# [AIM OF THE EXERCISE]
Would you retype exactly the lines from the one containing "Screen dimensions: 864x528" through the last line of the records below, and nothing else?
+++ RECORDS TO USE
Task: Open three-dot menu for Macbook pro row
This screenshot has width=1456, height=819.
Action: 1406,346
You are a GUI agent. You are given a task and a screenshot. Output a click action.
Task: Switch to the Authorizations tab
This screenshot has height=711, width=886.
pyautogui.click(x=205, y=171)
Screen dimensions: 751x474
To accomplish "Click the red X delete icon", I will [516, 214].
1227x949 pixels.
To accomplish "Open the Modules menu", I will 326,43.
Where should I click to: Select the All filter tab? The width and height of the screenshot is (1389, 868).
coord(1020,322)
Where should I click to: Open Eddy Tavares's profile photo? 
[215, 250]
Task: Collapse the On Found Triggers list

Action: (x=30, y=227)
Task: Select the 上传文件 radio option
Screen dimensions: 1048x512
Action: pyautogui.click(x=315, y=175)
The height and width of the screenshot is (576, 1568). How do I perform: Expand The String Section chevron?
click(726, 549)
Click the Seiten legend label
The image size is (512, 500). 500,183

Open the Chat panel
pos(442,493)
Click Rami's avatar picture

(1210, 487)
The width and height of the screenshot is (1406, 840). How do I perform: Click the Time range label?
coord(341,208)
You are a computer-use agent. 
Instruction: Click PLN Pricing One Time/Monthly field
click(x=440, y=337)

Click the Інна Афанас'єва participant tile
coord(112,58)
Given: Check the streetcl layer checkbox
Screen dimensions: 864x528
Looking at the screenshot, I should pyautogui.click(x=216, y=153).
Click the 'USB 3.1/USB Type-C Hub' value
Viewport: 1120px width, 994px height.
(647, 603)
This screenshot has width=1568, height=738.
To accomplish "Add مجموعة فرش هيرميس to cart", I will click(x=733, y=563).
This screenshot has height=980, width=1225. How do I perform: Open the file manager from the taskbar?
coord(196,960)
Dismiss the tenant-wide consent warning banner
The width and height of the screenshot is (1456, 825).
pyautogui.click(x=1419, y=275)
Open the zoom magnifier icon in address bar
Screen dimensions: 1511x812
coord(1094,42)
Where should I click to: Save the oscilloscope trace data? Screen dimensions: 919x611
++++++
# [OUTPUT]
Screen dimensions: 864x528
Looking at the screenshot, I should pyautogui.click(x=216, y=153).
Click the 'USB 3.1/USB Type-C Hub' value
Viewport: 1120px width, 994px height.
(647, 603)
This screenshot has width=1568, height=738.
To accomplish "Add مجموعة فرش هيرميس to cart", I will click(x=733, y=563).
This screenshot has height=980, width=1225. How do I perform: Open the file manager from the taskbar?
coord(196,960)
Dismiss the tenant-wide consent warning banner
The width and height of the screenshot is (1456, 825).
pyautogui.click(x=1419, y=275)
Open the zoom magnifier icon in address bar
Screen dimensions: 1511x812
coord(1094,42)
Where should I click to: Save the oscilloscope trace data? Screen dimensions: 919x611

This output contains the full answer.